An Underwood Standard Portable typewriter that Hefner used in college, and later to write for Playboy, will be the centerpiece of a Rare Book and Manuscript Library exhibit of writers’ tools – “Writers & Their Tools: Parchment-Paper-Processors” – that also will include typewriters used by movie critic Roger Ebert, writer Carl Sandburg and novelist James Jones. The exhibit opens June 17.
“We wanted to do an exhibit where the emphasis was the objects. We have more than books and papers in the collection,” said Ruthann Miller, the exhibit’s curator.
The tools the authors used to produce their writing are works of art in themselves. Of the six typewriters in the exhibit, all but one are mechanical.
“The Sandburg one is beautiful. It’s black and shiny. There’s no rust on it,” Miller said. “As objects themselves, they are beautiful to look at.”
The library owns the typewriters that belonged to Sandburg and Jones, and those that belonged to Hefner and Ebert are on loan to the library. Hefner’s typewriter was sold at auction in December, along with other personal items, and the purchaser of the typewriter, Mark Pepitone, agreed to loan it to the Rare Book and Manuscript Library for the exhibit.
Hefner used his college typewriter to write articles for the first issue of Playboy, including the letter from the editor in which he described the magazine and its intended audience. His daughter, Christie Hefner, said it was groundbreaking in that he identified Playboy as a lifestyle magazine – a word not in common usage at the time – and different from the men’s magazines being published then that mostly catered to outdoorsmen.
“He just loved great writing. I love that a number of the other writers whose typewriters are in the exhibit were also in the magazine,” Christie Hefner said, noting that both Ebert and Jones were published in Playboy.
Hefner said her father was sentimental and kept an elaborate scrapbook that started with a comic strip he’d written while in high school and in the Army.

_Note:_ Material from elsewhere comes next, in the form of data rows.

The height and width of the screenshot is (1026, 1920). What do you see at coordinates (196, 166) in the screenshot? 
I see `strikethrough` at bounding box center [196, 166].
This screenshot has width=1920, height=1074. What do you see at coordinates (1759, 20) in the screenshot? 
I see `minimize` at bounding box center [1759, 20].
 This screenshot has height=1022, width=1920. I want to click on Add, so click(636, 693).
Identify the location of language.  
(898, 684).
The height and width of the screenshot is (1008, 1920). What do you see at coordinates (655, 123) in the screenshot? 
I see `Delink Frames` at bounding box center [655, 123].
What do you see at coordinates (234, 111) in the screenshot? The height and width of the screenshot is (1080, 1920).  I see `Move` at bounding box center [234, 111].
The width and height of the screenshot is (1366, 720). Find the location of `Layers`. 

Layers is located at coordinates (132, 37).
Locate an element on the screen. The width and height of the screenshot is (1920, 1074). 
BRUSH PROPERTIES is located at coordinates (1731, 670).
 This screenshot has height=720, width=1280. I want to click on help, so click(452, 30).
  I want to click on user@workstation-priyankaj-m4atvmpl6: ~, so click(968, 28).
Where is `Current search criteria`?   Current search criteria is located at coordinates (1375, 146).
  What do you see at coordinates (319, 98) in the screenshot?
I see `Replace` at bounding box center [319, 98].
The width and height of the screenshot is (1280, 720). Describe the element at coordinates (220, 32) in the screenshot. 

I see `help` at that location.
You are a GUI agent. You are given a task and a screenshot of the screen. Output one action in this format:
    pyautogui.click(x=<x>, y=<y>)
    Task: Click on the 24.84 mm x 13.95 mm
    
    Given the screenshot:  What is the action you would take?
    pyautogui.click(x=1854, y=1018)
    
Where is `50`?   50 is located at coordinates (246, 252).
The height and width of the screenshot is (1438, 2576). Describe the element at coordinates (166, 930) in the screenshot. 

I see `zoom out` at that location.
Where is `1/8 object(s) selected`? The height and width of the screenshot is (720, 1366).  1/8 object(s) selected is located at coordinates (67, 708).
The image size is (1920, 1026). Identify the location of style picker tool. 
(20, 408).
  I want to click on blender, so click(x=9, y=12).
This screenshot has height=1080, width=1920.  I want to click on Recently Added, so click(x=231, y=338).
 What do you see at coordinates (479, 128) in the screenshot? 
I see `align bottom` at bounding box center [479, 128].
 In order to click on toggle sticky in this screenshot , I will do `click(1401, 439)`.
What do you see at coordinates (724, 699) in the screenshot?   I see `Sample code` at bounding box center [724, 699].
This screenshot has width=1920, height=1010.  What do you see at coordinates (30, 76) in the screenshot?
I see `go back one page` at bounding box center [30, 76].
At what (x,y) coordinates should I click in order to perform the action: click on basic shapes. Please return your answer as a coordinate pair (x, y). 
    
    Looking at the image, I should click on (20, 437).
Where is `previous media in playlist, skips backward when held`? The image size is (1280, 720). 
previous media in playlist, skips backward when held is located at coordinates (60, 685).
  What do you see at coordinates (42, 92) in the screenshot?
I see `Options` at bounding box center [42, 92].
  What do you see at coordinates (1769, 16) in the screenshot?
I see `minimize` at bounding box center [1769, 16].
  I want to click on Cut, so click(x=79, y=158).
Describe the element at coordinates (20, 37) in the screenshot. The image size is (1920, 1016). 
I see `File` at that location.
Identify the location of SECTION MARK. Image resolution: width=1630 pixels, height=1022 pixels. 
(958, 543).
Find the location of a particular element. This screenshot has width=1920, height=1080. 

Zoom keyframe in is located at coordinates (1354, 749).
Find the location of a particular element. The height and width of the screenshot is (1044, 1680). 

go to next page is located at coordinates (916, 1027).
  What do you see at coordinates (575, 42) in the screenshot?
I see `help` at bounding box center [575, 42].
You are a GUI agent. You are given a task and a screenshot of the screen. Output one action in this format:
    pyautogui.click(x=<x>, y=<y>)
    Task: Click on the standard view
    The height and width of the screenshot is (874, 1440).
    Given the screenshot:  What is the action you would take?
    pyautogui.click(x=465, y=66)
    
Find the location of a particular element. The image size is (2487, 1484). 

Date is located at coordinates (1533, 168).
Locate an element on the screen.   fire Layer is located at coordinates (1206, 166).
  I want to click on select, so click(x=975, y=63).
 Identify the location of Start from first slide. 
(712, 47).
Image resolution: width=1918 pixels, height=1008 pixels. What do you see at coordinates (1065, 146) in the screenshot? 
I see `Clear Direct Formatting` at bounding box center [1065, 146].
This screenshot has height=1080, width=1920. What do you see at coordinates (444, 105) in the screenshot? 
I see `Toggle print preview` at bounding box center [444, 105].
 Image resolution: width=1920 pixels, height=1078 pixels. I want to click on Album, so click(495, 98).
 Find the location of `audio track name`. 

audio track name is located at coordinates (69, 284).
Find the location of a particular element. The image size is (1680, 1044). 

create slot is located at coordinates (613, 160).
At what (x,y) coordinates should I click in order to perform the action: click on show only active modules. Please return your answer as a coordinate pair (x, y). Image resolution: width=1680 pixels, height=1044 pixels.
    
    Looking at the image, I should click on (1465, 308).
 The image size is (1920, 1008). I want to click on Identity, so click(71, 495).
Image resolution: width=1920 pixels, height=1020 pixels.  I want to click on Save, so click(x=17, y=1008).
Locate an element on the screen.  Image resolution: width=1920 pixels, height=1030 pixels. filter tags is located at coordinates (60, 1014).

“Early on, he’d developed a sense of being an archivist and maintaining things,” she said. “Objects, whether his Army uniform or the typewriter, were important memories, and I think he felt they were kind of cultural icons.”
She doesn’t remember her father using the typewriter during her childhood, but it reminds her of a promotion she organized for Playboy’s 25th anniversary. The tables at a fundraising event were decorated with typewriters from the era, purchased from antique stores and spray-painted silver to signify the 25th anniversary. The event was the first fundraiser for student fellowships in journalism at the U. of I. in Hugh Hefner’s name.
“The years at the university were important to him,” as he found early encouragement there for his writing, Christie Hefner said.
The Hefner display in the Rare Book and Manuscript Library exhibit will include the warranty card for the typewriter on which Hefner wrote his name and Urbana address, a copy of Shaft and the first issue of Playboy.
Sandburg used his Corona Silent typewriter to write the articles that were later published together as a collection titled “Home Front Memo.” The exhibit will include a copy of “Home Front Memo” signed by Sandburg; manuscript pages that include notes on the title page design and changes to be made; a photo of Sandburg at the typewriter; and a visor that belonged to him.
The Ebert materials will include the issue of the Daily Illini with Ebert’s first byline and the first issue for which he was editor-in-chief.
The library has two typewriters that belonged to Jones, and one of them is electric.
“It looks more like an early computer than the old-fashioned metal typewriters,” Miller said.
Along with Jones’ typewriters, the exhibit will include a manuscript of his novel “From Here to Eternity” and a copy of “A Soldier’s Daughter Never Cries,” his daughter’s semiautobiographical account of the family’s time living in Paris.
The exhibit will also include a unique Yiddish typewriter, owned by the library, with Yiddish characters on the keys.
While the exhibit focuses on typewriters, it also includes the technologies that preceded their use and replaced them. The displays include parchment paper, quill pens and an inkpot; printing plates and metal type from a printing press; and a computer hard drive.
The exhibit will be open through Aug. 30.